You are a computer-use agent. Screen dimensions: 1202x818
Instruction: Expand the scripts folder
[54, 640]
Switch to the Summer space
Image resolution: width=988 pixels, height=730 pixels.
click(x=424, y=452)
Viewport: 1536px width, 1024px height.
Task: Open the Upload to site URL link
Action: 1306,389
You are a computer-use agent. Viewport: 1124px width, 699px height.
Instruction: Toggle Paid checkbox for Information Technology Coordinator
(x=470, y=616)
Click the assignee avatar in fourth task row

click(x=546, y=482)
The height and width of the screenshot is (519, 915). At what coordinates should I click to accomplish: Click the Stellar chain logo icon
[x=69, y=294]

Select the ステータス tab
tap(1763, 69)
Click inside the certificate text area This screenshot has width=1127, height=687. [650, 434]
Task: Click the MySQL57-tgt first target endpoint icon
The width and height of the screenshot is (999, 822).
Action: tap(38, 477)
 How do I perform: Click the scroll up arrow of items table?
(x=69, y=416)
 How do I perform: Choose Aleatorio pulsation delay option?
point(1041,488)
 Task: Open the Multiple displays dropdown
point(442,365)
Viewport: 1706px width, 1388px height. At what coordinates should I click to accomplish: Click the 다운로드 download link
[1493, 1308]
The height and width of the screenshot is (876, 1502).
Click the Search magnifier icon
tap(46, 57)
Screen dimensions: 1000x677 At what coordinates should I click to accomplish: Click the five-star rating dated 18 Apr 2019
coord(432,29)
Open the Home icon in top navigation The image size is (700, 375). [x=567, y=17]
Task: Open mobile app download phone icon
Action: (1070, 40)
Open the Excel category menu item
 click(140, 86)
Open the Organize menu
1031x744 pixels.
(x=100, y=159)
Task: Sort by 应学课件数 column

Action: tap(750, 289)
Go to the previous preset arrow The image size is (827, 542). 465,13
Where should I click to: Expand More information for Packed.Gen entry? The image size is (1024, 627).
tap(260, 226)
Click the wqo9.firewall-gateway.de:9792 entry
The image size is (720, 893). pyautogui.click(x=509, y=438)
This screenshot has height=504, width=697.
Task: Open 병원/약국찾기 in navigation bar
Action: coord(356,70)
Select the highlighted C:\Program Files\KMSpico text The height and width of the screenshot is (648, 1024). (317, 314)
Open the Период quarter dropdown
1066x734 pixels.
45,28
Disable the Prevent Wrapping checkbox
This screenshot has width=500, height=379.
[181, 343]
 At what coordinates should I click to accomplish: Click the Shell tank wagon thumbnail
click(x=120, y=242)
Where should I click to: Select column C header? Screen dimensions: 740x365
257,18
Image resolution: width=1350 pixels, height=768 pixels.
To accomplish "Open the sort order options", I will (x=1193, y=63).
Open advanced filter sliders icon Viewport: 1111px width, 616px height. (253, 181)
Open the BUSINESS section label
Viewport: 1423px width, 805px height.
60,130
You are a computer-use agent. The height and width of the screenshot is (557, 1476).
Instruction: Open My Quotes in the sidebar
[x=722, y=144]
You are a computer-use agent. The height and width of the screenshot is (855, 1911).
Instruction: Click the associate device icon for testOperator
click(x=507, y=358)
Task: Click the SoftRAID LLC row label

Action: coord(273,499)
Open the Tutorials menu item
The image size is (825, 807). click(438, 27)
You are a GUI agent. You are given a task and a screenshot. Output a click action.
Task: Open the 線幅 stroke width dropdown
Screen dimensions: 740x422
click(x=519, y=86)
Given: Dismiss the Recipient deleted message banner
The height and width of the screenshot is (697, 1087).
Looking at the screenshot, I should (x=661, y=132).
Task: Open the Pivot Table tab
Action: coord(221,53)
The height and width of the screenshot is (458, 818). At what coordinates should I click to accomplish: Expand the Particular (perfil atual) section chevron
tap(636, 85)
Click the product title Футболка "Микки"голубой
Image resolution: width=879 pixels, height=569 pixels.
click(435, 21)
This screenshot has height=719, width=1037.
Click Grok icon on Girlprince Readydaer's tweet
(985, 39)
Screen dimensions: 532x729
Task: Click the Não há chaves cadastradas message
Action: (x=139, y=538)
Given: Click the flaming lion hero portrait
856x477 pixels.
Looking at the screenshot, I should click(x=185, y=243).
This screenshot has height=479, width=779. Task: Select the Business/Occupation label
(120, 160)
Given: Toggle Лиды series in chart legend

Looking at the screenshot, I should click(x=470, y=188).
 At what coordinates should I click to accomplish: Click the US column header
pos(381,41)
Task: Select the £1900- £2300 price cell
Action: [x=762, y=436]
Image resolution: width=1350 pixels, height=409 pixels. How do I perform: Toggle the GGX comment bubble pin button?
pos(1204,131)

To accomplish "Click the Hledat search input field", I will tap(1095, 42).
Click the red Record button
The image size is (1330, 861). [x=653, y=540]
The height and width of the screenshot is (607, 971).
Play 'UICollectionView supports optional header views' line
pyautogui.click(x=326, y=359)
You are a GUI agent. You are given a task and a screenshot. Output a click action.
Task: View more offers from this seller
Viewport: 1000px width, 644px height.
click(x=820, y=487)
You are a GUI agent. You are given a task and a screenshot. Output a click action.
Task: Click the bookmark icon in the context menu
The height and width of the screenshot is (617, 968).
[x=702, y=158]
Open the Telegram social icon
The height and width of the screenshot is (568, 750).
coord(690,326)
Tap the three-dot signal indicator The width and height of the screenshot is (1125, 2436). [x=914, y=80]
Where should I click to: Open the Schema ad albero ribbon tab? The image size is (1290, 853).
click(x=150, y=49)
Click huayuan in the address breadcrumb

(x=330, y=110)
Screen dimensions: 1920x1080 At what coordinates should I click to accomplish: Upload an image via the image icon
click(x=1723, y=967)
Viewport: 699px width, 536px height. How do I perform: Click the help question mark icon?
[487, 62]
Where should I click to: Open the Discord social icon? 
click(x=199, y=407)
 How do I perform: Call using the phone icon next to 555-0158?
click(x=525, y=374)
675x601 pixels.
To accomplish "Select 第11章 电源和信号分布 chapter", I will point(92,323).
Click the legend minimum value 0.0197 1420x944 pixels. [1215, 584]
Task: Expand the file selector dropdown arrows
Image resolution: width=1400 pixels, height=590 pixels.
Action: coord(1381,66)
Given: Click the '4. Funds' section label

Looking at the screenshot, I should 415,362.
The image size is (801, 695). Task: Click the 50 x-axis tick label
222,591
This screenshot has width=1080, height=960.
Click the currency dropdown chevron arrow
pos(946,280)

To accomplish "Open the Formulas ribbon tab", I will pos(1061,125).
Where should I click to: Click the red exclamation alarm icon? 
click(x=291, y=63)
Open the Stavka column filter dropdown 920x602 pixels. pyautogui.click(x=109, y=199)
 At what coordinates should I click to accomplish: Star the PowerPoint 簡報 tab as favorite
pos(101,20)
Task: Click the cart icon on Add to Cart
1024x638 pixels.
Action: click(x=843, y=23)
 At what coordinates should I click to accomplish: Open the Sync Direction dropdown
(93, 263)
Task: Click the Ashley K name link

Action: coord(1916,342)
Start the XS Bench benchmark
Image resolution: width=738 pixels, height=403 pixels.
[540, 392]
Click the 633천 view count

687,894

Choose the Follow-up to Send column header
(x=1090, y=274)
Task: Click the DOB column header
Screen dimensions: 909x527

::::

» Required action
Retype the records above in full. Every word should match.

» Solved problem
You are a computer-use agent. Screen dimensions: 1202x818
Instruction: Expand the scripts folder
[54, 640]
Switch to the Summer space
Image resolution: width=988 pixels, height=730 pixels.
click(x=424, y=452)
Viewport: 1536px width, 1024px height.
Task: Open the Upload to site URL link
Action: 1306,389
You are a computer-use agent. Viewport: 1124px width, 699px height.
Instruction: Toggle Paid checkbox for Information Technology Coordinator
(x=470, y=616)
Click the assignee avatar in fourth task row

click(x=546, y=482)
The height and width of the screenshot is (519, 915). At what coordinates should I click to accomplish: Click the Stellar chain logo icon
[x=69, y=294]

Select the ステータス tab
tap(1763, 69)
Click inside the certificate text area This screenshot has width=1127, height=687. [650, 434]
Task: Click the MySQL57-tgt first target endpoint icon
The width and height of the screenshot is (999, 822).
Action: tap(38, 477)
 How do I perform: Click the scroll up arrow of items table?
(x=69, y=416)
 How do I perform: Choose Aleatorio pulsation delay option?
point(1041,488)
 Task: Open the Multiple displays dropdown
point(442,365)
Viewport: 1706px width, 1388px height. At what coordinates should I click to accomplish: Click the 다운로드 download link
[1493, 1308]
The height and width of the screenshot is (876, 1502).
Click the Search magnifier icon
tap(46, 57)
Screen dimensions: 1000x677 At what coordinates should I click to accomplish: Click the five-star rating dated 18 Apr 2019
coord(432,29)
Open the Home icon in top navigation The image size is (700, 375). [x=567, y=17]
Task: Open mobile app download phone icon
Action: (1070, 40)
Open the Excel category menu item
 click(140, 86)
Open the Organize menu
1031x744 pixels.
(x=100, y=159)
Task: Sort by 应学课件数 column

Action: tap(750, 289)
Go to the previous preset arrow The image size is (827, 542). 465,13
Where should I click to: Expand More information for Packed.Gen entry? The image size is (1024, 627).
tap(260, 226)
Click the wqo9.firewall-gateway.de:9792 entry
The image size is (720, 893). pyautogui.click(x=509, y=438)
This screenshot has height=504, width=697.
Task: Open 병원/약국찾기 in navigation bar
Action: coord(356,70)
Select the highlighted C:\Program Files\KMSpico text The height and width of the screenshot is (648, 1024). (317, 314)
Open the Период quarter dropdown
1066x734 pixels.
45,28
Disable the Prevent Wrapping checkbox
This screenshot has width=500, height=379.
[181, 343]
 At what coordinates should I click to accomplish: Click the Shell tank wagon thumbnail
click(x=120, y=242)
Where should I click to: Select column C header? Screen dimensions: 740x365
257,18
Image resolution: width=1350 pixels, height=768 pixels.
To accomplish "Open the sort order options", I will (x=1193, y=63).
Open advanced filter sliders icon Viewport: 1111px width, 616px height. (253, 181)
Open the BUSINESS section label
Viewport: 1423px width, 805px height.
60,130
You are a computer-use agent. The height and width of the screenshot is (557, 1476).
Instruction: Open My Quotes in the sidebar
[x=722, y=144]
You are a computer-use agent. The height and width of the screenshot is (855, 1911).
Instruction: Click the associate device icon for testOperator
click(x=507, y=358)
Task: Click the SoftRAID LLC row label

Action: coord(273,499)
Open the Tutorials menu item
The image size is (825, 807). click(438, 27)
You are a GUI agent. You are given a task and a screenshot. Output a click action.
Task: Open the 線幅 stroke width dropdown
Screen dimensions: 740x422
click(x=519, y=86)
Given: Dismiss the Recipient deleted message banner
The height and width of the screenshot is (697, 1087).
Looking at the screenshot, I should (x=661, y=132).
Task: Open the Pivot Table tab
Action: coord(221,53)
The height and width of the screenshot is (458, 818). At what coordinates should I click to accomplish: Expand the Particular (perfil atual) section chevron
tap(636, 85)
Click the product title Футболка "Микки"голубой
Image resolution: width=879 pixels, height=569 pixels.
click(435, 21)
This screenshot has height=719, width=1037.
Click Grok icon on Girlprince Readydaer's tweet
(985, 39)
Screen dimensions: 532x729
Task: Click the Não há chaves cadastradas message
Action: (x=139, y=538)
Given: Click the flaming lion hero portrait
856x477 pixels.
Looking at the screenshot, I should click(x=185, y=243).
This screenshot has height=479, width=779. Task: Select the Business/Occupation label
(120, 160)
Given: Toggle Лиды series in chart legend

Looking at the screenshot, I should click(x=470, y=188).
 At what coordinates should I click to accomplish: Click the US column header
pos(381,41)
Task: Select the £1900- £2300 price cell
Action: [x=762, y=436]
Image resolution: width=1350 pixels, height=409 pixels. How do I perform: Toggle the GGX comment bubble pin button?
pos(1204,131)

To accomplish "Click the Hledat search input field", I will tap(1095, 42).
Click the red Record button
The image size is (1330, 861). [x=653, y=540]
The height and width of the screenshot is (607, 971).
Play 'UICollectionView supports optional header views' line
pyautogui.click(x=326, y=359)
You are a GUI agent. You are given a task and a screenshot. Output a click action.
Task: View more offers from this seller
Viewport: 1000px width, 644px height.
click(x=820, y=487)
You are a GUI agent. You are given a task and a screenshot. Output a click action.
Task: Click the bookmark icon in the context menu
The height and width of the screenshot is (617, 968).
[x=702, y=158]
Open the Telegram social icon
The height and width of the screenshot is (568, 750).
coord(690,326)
Tap the three-dot signal indicator The width and height of the screenshot is (1125, 2436). [x=914, y=80]
Where should I click to: Open the Schema ad albero ribbon tab? The image size is (1290, 853).
click(x=150, y=49)
Click huayuan in the address breadcrumb

(x=330, y=110)
Screen dimensions: 1920x1080 At what coordinates should I click to accomplish: Upload an image via the image icon
click(x=1723, y=967)
Viewport: 699px width, 536px height. How do I perform: Click the help question mark icon?
[487, 62]
Where should I click to: Open the Discord social icon? 
click(x=199, y=407)
 How do I perform: Call using the phone icon next to 555-0158?
click(x=525, y=374)
675x601 pixels.
To accomplish "Select 第11章 电源和信号分布 chapter", I will point(92,323).
Click the legend minimum value 0.0197 1420x944 pixels. [1215, 584]
Task: Expand the file selector dropdown arrows
Image resolution: width=1400 pixels, height=590 pixels.
Action: coord(1381,66)
Given: Click the '4. Funds' section label

Looking at the screenshot, I should 415,362.
The image size is (801, 695). Task: Click the 50 x-axis tick label
222,591
This screenshot has width=1080, height=960.
Click the currency dropdown chevron arrow
pos(946,280)

To accomplish "Open the Formulas ribbon tab", I will pos(1061,125).
Where should I click to: Click the red exclamation alarm icon? 
click(x=291, y=63)
Open the Stavka column filter dropdown 920x602 pixels. pyautogui.click(x=109, y=199)
 At what coordinates should I click to accomplish: Star the PowerPoint 簡報 tab as favorite
pos(101,20)
Task: Click the cart icon on Add to Cart
1024x638 pixels.
Action: click(x=843, y=23)
 At what coordinates should I click to accomplish: Open the Sync Direction dropdown
(93, 263)
Task: Click the Ashley K name link

Action: coord(1916,342)
Start the XS Bench benchmark
Image resolution: width=738 pixels, height=403 pixels.
[540, 392]
Click the 633천 view count

687,894

Choose the Follow-up to Send column header
(x=1090, y=274)
Task: Click the DOB column header
Screen dimensions: 909x527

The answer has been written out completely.